Consegna
Cita alla lettera, dal brano sulla Conferenza nazionale sulle dipendenze, la porzione che comincia da «Dopo quattro anni» e si chiude con «esistono droghe leggere!».

Brano dell'esercizio
┄┄┄┄┄┄┄┄┄┄┄┄┄┄┄┄┄┄┄┄

Dopo quattro anni dalla precedente edizione, che si era tenuta in forma ridotta a causa della pandemia Covid, si è svolta a Roma la VII Conferenza nazionale sulle dipendenze, che ha visto la numerosa partecipazione dei soggetti, pubblici e privati del terzo settore, che operano nel campo non solo delle tossicodipendenze da stupefacenti, ma anche nel campo di quelle che potremmo definire le «nuove dipendenze»: da condotte e comportamenti, legate all’abuso di internet, con giochi online (gaming), gioco d’azzardo patologico (gambling), che richiedono un’attenzione speciale per i comportamenti a rischio dei giovani e giovanissimi (10/13 anni!). In ordine alla tossicodipendenza, il messaggio unanime degli operatori sul campo è stato molto chiaro e forte: non esistono droghe leggere!
Messi in campo dell’esecutivo 165 milioni nella lotta agli stupefacenti. Meloni: «È una sfida prioritaria e un lavoro di squadra». Tra le misure varate, pure la possibilità di destinare l’8 per mille alle attività di prevenzione e recupero dei tossicodipendenti.
Il governo raddoppia sforzi e risorse nella lotta contro le dipendenze. «Dal 2024 al 2025 l’investimento economico è raddoppiato, toccando quota 165 milioni di euro» ha spiegato il premier Giorgia Meloni in occasione dell’apertura dei lavori del VII Conferenza nazionale sulle dipendenze organizzata dal Dipartimento delle politiche contro la droga e le altre dipendenze. Alla presenza del presidente della Repubblica Sergio Mattarella, a cui Meloni ha rivolto i suoi sentiti ringraziamenti, il premier ha spiegato che quella contro le dipendenze è una sfida che lo Stato italiano considera prioritaria». Lo dimostra il fatto che «in questi tre anni non ci siamo limitati a stanziare più risorse, ci siamo preoccupati di costruire un nuovo metodo di lavoro fondato sul confronto e sulla condivisione delle responsabilità. Lo abbiamo fatto perché siamo consapevoli che il lavoro riesce solo se è di squadra».

┄┄┄┄┄┄┄┄┄┄┄┄┄┄┄┄┄┄┄┄

Estratto dei dati
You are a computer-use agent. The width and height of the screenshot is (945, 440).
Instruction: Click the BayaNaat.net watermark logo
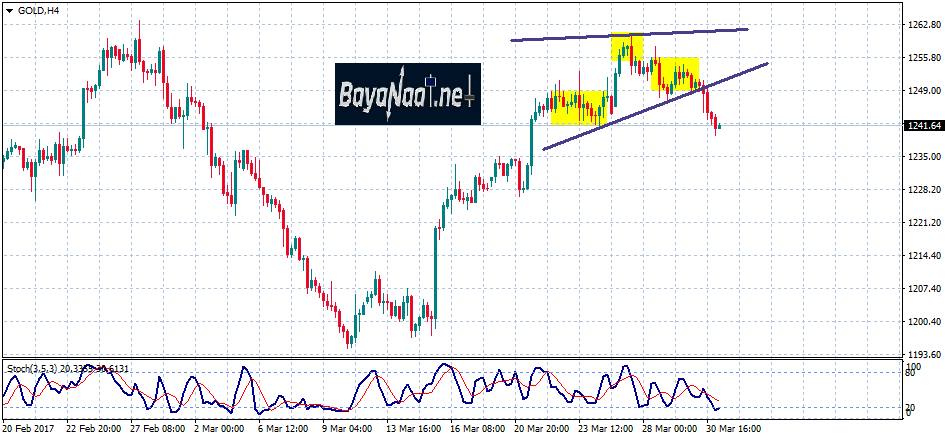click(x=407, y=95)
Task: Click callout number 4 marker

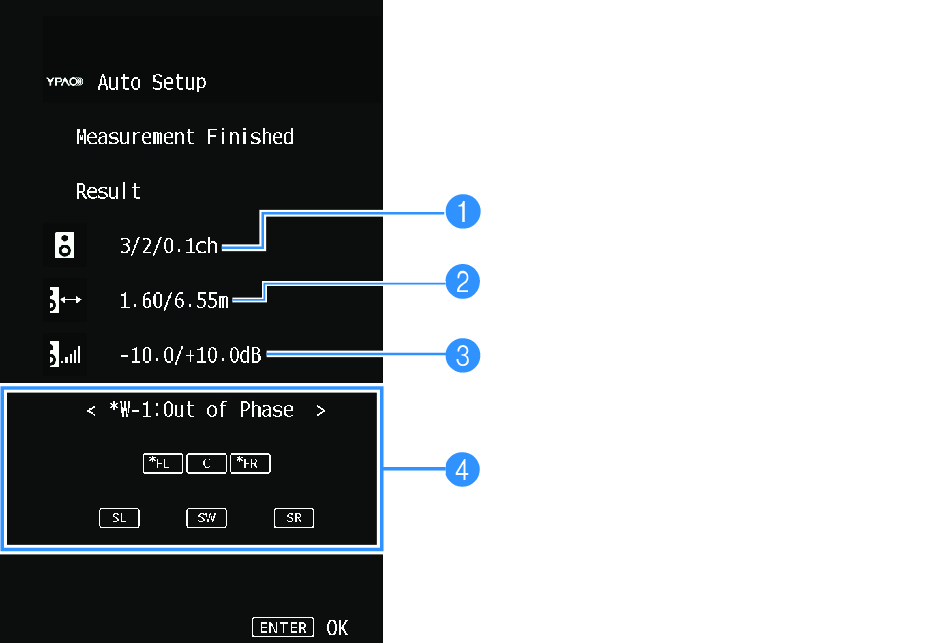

┄┄┄┄┄┄┄┄┄┄┄┄┄┄┄┄┄┄┄┄

Soluzione dell'esercizio
Dopo quattro anni dalla precedente edizione, che si era tenuta in forma ridotta a causa della pandemia Covid, si è svolta a Roma la VII Conferenza nazionale sulle dipendenze, che ha visto la numerosa partecipazione dei soggetti, pubblici e privati del terzo settore, che operano nel campo non solo delle tossicodipendenze da stupefacenti, ma anche nel campo di quelle che potremmo definire le «nuove dipendenze»: da condotte e comportamenti, legate all’abuso di internet, con giochi online (gaming), gioco d’azzardo patologico (gambling), che richiedono un’attenzione speciale per i comportamenti a rischio dei giovani e giovanissimi (10/13 anni!). In ordine alla tossicodipendenza, il messaggio unanime degli operatori sul campo è stato molto chiaro e forte: non esistono droghe leggere!